Problem statement: In the piece on Alter Eco, copy everything from "My story about" down to "clue or two.", changing "quinoa" to "lentils".

Document extract:
------------------------
There would be even more to like about Alter Eco if it was a bigger company. The challenge for its founders,  Mathieu Senard and Edouard Rollet, who I visited last fall in San Francisco, is to figure how to drive growth without compromising their values.

My story about Alter Eco, which ran this week at  Guardian Sustainable Business, begins like this:

What would a truly sustainable food company look like? That’s hard to say, but a small company called Alter Eco, which sells quinoa, rice, chocolate and sugar grown in Latin America, Asia and Africa, offers a clue or two.

Striving to hit the very highest environmental and social standards, Alter Eco sources only Fair Trade commodities, buying from small-farm co-operatives. Its products are certified organic. It offsets its carbon emissions. And, when the founders could not find packaging that satisfied them, they designed their own: a bio-based, backyard-compostable package with no petroleum or chemicals or genetically modified corn.

“We are trying to push the envelope towards full sustainability,” CEO Mathieu Senard says.
------------------------
Dataset section:
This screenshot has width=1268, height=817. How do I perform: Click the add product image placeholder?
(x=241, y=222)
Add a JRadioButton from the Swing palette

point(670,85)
------------------------
Your response:
My story about Alter Eco, which ran this week at  Guardian Sustainable Business, begins like this:

What would a truly sustainable food company look like? That’s hard to say, but a small company called Alter Eco, which sells lentils, rice, chocolate and sugar grown in Latin America, Asia and Africa, offers a clue or two.